R/Zanotelli_2020_Spheroids.R

#' Obtain the Zanotelli_2020_Spheroids dataset
#'
#' Obtain the Zanotelli_2020_Spheroids dataset, which consists of three data
#' objects: single cell data, multichannel images and cell segmentation masks.
#' The data were obtained by imaging mass cytometry (IMC) of sections of 3D
#' spheroids generated from different cell lines.
#'
#' @param data_type type of object to load, `images` for multichannel images or
#' `masks` for cell segmentation masks. Single cell data are retrieved using 
#' either `sce` for the \code{SingleCellExperiment} format or `spe` for the  
#' \code{SpatialExperiment} format.
#' @param version dataset version. By default, the latest version is returned.

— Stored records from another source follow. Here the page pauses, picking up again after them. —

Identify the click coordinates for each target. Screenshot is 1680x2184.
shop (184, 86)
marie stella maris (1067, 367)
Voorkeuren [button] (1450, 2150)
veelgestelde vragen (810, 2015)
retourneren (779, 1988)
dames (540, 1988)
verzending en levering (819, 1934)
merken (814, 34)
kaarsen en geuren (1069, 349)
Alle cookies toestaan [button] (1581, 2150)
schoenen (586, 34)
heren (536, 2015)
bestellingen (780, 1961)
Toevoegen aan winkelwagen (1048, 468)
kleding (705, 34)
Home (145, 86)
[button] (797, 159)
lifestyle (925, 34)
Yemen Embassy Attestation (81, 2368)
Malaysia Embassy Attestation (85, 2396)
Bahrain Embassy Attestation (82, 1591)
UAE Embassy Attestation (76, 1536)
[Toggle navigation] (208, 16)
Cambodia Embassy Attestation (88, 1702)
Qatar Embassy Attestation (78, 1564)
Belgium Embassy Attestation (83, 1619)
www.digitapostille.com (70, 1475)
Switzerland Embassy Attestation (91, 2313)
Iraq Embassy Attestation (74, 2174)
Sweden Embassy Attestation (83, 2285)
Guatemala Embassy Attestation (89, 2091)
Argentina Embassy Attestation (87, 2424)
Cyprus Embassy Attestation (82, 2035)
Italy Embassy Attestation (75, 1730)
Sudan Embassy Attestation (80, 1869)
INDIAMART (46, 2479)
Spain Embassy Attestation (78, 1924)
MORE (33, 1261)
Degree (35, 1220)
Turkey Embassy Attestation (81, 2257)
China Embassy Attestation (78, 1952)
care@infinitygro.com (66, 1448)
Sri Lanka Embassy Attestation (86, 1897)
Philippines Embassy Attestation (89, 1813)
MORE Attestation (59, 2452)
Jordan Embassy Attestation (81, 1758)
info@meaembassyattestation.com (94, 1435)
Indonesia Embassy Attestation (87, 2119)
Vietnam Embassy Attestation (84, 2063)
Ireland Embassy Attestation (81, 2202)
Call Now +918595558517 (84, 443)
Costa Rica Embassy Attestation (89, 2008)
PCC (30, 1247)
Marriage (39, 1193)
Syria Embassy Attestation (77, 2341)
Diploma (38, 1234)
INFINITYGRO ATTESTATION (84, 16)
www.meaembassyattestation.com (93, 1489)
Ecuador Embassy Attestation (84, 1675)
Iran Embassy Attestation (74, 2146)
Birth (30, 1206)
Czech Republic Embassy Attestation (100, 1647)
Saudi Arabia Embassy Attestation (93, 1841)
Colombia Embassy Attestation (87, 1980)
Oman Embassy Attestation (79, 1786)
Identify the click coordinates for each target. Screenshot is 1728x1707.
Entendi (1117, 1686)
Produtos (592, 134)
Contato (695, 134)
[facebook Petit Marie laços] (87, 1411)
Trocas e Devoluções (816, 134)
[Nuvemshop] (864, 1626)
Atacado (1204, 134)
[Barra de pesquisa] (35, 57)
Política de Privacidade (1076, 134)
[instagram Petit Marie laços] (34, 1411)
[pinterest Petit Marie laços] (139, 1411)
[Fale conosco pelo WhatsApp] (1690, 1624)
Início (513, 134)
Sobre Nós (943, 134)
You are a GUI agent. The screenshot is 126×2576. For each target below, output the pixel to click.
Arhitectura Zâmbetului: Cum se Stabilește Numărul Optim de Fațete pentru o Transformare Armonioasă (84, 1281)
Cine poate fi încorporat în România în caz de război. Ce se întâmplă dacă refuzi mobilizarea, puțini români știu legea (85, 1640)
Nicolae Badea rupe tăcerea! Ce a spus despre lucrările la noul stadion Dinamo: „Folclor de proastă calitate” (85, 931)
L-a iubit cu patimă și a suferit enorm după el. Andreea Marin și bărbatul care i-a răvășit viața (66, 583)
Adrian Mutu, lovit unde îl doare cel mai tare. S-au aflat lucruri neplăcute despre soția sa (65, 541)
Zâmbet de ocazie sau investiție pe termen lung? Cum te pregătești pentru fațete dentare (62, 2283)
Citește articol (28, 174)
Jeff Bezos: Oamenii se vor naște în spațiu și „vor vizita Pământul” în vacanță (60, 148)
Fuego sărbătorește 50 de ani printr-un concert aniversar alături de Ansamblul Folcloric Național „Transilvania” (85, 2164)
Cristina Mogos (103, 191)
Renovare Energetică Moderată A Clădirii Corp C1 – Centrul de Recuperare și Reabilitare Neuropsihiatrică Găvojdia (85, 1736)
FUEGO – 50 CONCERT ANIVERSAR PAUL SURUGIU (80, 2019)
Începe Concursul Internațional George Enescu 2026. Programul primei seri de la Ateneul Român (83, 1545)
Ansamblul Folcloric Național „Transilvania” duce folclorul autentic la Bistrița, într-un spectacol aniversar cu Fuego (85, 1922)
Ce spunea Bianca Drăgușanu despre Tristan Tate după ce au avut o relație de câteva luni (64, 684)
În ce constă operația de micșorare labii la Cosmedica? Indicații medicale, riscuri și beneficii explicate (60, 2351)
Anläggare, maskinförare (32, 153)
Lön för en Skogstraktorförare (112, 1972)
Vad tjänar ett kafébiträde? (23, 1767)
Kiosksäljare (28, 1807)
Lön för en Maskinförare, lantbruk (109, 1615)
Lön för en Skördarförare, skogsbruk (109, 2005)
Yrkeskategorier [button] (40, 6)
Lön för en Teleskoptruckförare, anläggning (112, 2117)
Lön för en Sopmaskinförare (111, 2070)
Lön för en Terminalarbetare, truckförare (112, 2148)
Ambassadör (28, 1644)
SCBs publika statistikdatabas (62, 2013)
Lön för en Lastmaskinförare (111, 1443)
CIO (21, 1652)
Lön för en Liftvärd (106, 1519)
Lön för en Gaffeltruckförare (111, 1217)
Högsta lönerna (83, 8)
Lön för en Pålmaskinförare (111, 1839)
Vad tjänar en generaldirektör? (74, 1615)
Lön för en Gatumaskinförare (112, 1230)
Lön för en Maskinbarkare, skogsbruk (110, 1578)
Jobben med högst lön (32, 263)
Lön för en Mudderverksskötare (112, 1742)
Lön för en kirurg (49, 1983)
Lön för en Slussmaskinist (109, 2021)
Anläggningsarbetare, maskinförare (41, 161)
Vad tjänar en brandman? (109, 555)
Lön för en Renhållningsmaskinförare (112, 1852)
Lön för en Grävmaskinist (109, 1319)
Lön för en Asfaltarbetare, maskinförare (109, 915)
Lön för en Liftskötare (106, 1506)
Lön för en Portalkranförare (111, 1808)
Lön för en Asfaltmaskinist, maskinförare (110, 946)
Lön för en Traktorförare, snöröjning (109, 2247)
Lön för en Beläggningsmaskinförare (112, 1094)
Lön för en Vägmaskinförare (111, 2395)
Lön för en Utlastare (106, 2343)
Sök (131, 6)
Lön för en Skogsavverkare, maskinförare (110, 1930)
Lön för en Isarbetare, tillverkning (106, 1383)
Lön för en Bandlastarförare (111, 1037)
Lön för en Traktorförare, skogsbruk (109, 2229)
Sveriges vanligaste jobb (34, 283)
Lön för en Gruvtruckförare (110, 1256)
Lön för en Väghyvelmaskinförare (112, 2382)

#' @param metadata if FALSE (default), the data object selected in 
#' \code{data_type} is returned. If TRUE, only the metadata associated to this
#' object is returned.
#' @param on_disk logical indicating if images in form of
#' \linkS4class{HDF5Array} objects (as .h5 files) should be stored on disk
#' rather than in memory. This setting is valid when downloading \code{images}
#' and \code{masks}.
#' @param h5FilesPath path to where the .h5 files for on disk representation
#' are stored. This path needs to be defined when \code{on_disk = TRUE}.
#' When files should only temporarily be stored on disk, please set
#' \code{h5FilesPath = getHDF5DumpDir()}.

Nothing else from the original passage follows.